* [WORK REQUIRED]: The records follow. Filter them to the lines that hold "link".

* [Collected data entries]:
────────────────────────────────────────

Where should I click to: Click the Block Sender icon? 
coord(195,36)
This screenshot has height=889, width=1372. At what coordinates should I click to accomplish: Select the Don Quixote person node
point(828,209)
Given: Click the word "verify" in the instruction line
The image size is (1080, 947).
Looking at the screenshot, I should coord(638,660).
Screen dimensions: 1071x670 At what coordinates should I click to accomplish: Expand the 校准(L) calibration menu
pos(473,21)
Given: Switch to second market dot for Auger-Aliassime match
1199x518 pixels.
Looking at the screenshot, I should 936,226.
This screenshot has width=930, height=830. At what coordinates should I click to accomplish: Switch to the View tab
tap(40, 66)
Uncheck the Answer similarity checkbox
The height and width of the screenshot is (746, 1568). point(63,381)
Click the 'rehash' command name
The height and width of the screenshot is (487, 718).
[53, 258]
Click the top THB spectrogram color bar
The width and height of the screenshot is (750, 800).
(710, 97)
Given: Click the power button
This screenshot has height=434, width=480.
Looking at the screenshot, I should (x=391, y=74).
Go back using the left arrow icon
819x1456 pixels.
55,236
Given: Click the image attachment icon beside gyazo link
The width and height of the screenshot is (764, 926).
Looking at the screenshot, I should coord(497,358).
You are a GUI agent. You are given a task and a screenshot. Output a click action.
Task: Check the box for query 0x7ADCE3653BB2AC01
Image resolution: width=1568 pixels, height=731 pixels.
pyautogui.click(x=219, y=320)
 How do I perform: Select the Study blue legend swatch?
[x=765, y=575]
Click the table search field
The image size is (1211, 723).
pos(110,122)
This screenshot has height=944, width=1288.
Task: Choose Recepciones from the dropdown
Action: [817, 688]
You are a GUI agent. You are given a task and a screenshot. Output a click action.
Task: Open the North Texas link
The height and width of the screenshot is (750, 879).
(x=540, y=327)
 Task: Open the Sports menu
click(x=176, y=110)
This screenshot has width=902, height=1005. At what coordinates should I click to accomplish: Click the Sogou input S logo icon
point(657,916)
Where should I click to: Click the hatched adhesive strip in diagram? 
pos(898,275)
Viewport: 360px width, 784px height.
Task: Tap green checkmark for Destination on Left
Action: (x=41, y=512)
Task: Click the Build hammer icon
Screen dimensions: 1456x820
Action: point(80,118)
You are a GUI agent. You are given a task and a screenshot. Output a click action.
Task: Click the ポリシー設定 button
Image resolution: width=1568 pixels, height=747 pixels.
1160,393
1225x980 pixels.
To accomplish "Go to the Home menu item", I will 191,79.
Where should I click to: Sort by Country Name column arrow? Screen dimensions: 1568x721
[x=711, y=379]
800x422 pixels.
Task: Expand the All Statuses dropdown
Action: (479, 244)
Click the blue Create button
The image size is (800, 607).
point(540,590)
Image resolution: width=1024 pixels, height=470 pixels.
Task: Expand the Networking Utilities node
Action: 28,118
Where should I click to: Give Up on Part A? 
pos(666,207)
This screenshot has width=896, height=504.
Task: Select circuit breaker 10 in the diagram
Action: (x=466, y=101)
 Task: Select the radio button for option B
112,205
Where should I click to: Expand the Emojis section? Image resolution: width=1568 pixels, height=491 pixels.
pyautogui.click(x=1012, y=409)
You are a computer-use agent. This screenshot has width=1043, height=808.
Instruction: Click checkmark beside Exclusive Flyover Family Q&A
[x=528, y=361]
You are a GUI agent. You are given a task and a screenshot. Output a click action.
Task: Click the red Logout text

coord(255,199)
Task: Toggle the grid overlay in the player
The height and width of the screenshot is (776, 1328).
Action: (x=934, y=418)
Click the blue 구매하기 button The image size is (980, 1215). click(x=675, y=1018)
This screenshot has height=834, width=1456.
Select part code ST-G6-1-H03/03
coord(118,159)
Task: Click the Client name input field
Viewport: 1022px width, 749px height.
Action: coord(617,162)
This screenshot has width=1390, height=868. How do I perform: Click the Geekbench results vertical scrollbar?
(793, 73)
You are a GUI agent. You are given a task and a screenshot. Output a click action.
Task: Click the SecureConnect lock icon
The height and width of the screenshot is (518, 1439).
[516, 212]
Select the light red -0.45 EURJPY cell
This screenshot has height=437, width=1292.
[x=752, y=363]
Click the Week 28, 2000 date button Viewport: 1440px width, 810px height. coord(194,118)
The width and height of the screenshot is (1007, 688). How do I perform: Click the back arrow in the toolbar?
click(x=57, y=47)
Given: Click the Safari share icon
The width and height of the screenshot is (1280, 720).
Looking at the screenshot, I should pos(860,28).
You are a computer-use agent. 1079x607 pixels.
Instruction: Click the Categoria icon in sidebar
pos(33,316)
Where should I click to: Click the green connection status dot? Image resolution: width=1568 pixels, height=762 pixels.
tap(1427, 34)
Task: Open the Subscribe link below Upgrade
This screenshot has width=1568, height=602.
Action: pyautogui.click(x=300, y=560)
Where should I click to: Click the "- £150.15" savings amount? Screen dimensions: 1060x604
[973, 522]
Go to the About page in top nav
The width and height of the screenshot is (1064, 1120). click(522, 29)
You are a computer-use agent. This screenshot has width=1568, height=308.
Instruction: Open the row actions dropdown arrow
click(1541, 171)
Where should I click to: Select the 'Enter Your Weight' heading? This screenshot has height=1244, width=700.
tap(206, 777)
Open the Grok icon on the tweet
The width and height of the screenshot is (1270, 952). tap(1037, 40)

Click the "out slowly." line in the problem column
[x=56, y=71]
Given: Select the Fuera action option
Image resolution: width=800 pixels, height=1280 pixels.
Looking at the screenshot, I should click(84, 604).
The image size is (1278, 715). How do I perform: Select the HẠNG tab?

────────────────────────────────────────

* [WRITTEN ANSWER]:
Given: Click the image attachment icon beside gyazo link
Task: Open the North Texas link
Task: Open the Subscribe link below Upgrade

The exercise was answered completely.